A decision, one that could change many lives, weighs on the shoulders of 10 college students. They face the pressure of turning in a video — a video of a possible rape.
Taylor University Theatre collaborated with Student Development in conjunction with Sexuality and the Body week to present “Student Body.” “Student Body” is a play that engages the topic of rape and our role in reporting it.
The play revolves around a girl named Sarah. After a party last weekend, a video of the girl was discovered. On the video, the young girl is found undressed on a table with people surround her, making it unclear what exactly happened—leading there to be a question of if a rape occurred. A group of college students discuss what they should do with this tape, turn it in or destroy it, debating the effects of their decisions.
“Student Body” is set on a college campus, connecting the play to the audience itself. Setting the play on an unidentified college campus offered a reality for the audience that this type of situation could happen anywhere, even at a college like Taylor.
“Sexual assault still occurs here, even if it can feel brushed over or forgotten because of our morals and values as a university,” said Claire Vock, a sophomore cast member.
This conversation is needed on college campuses around the country, even if it’s uncomfortable. This production didn’t shy away from the realities of rape and aimed to spark conversation.
The play itself provides a context of the thought process that the group deals with as they debate whether or not they should turn in the tape. The group understands that turning in this tape could not only change their own lives, but the lives of the abused and abuser.
“The play deals with a lot of common issues associated with claims of sexual abuse, including alcohol influence, what clothes the girl was wearing, who was in the video, procedure for sexual abuse cases, etc.,” sophomore cast member Angie DeStafano said. “As the group bickers and disagrees on what to do with the video, more information comes out about who watched it happen, who was in the video, who filmed the video and who was the abused and the abuser.”
From beginning to end, this play navigated the heavy decision by rationalizing why or why not they should turn this video in to the police. They move through the play by taking votes to try and agree on a census. The first vote was 6-3-1(the last vote being abstention). When the play concluded, they reached 1-9, leading to them destroying the tape.
“The group slowly decides to ditch the video and destroy the evidence to protect themselves, and the sad reality of an ignored sexual assault case comes to life,” said DeStanfo.
With this play being in relation to Sexuality and the Body week, the cast went into preparation for the show hoping to honor the hard realities that this play presents.
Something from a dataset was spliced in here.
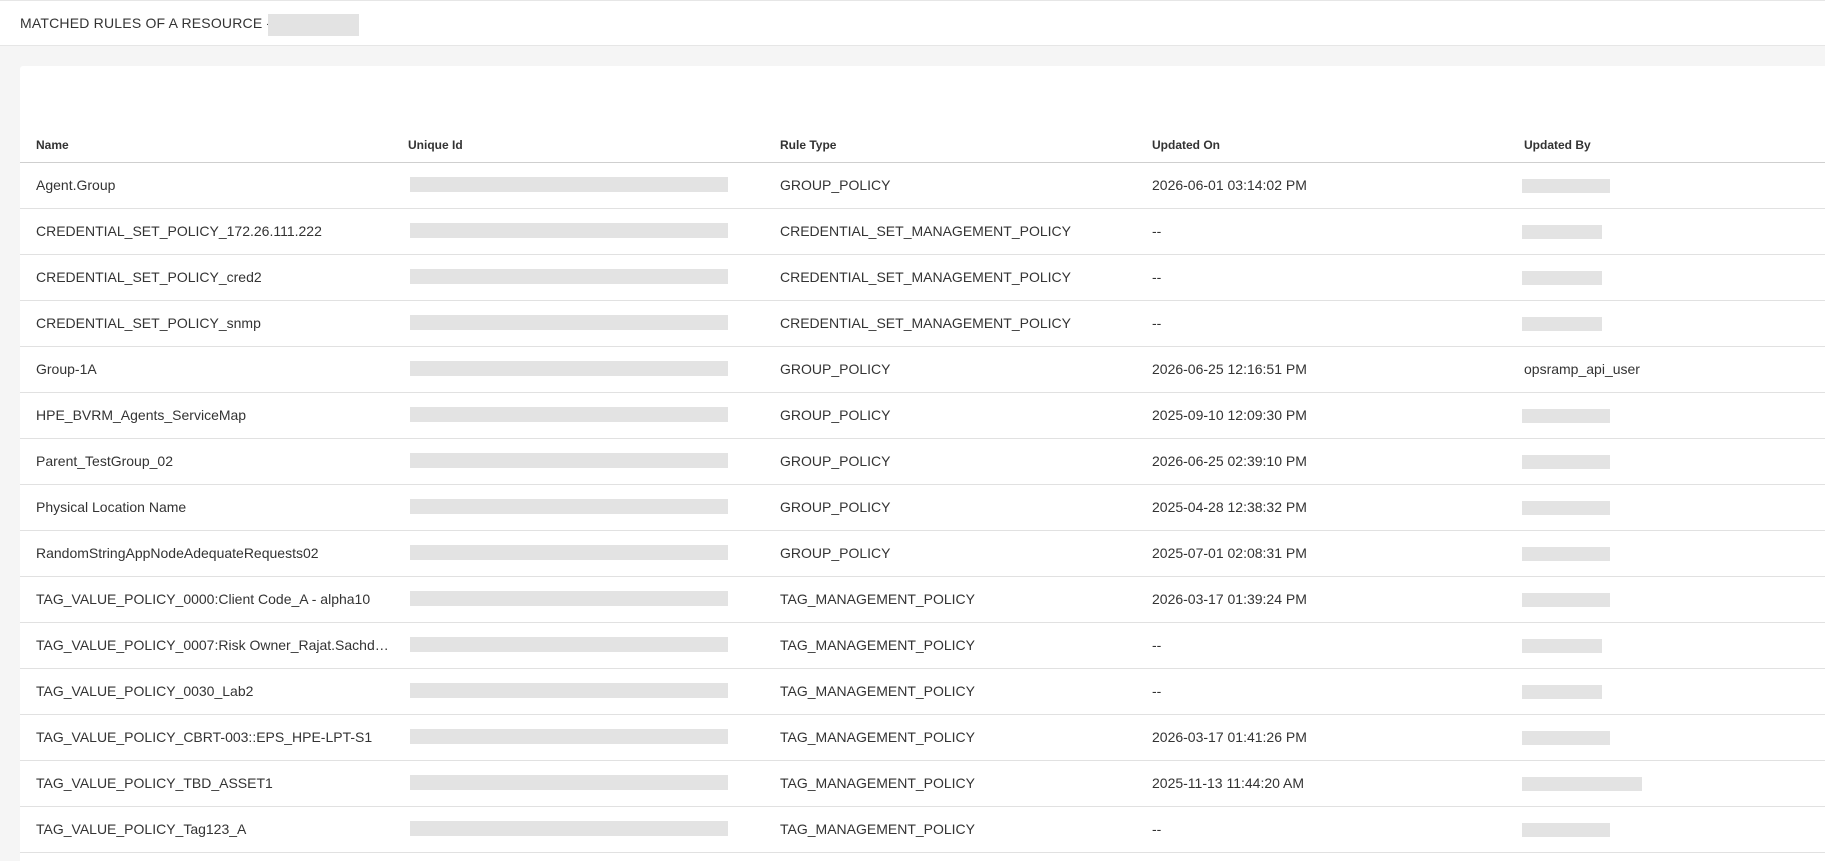  I want to click on rule-name: TAG_VALUE_POLICY_Tag123_A, so click(215, 829).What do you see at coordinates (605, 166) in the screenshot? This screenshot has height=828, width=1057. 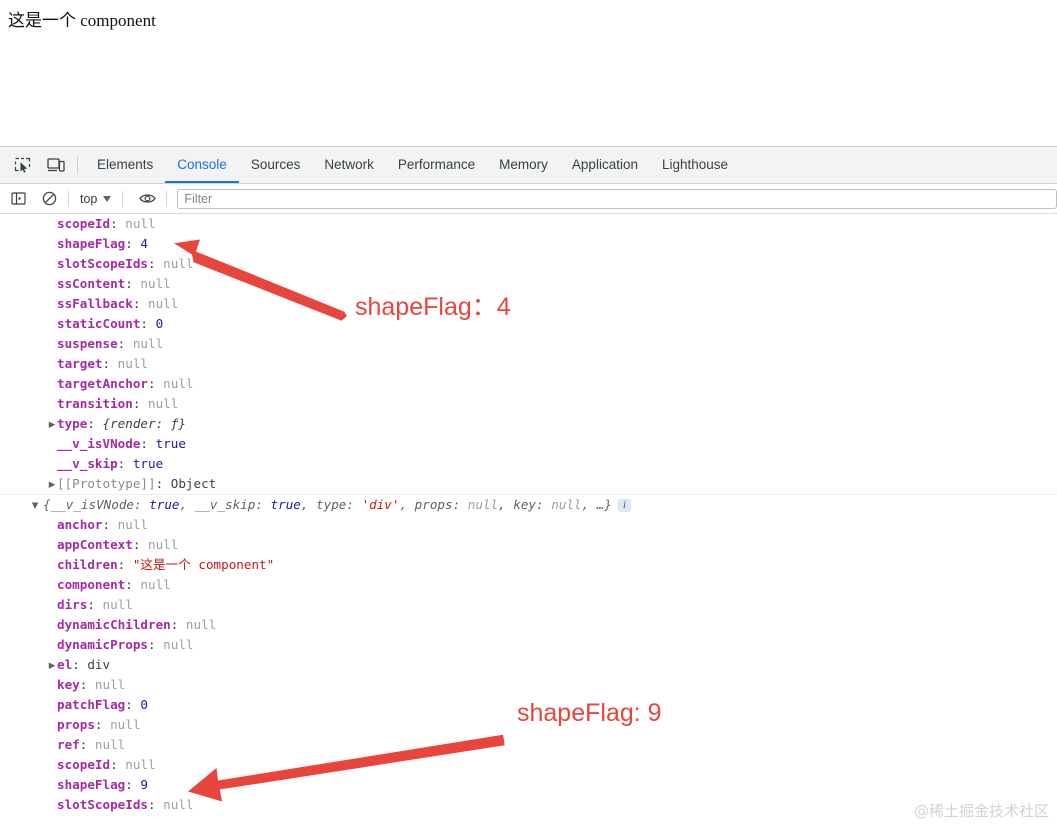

Vock said she found the subject matter invaluable to consider.
“It was essential for us to have a check-in and check-out process before and after working on this material—we needed to separate who we were from the characters in the play so we didn't carry their trauma and experiences with us out of the rehearsal space,” said Vock. “This was different for everyone, whether it was spending time meditating or relaxing before, using certain songs to get into character or even yelling and shaking it out after we were done.”
While heavy in topic matter, the work presented by Taylor Theatre emphasized the importance of these discussions on a campus. The production was followed by a talk-balk session.Tracy Manning, assistant professor of theatre arts, touched on the responsibility we have as Christians to these topics during the session—emphasizing that these conversations cannot go under the rug.
“We don’t get to renege on that responsibility that we owe to one another,” said Manning.
“Student Body” left the audience with the biting reality that this situation is going on for many students across the campus, and it is going unnoticed. Moving from this process, it leaves the audience asking how we can change this reality for students.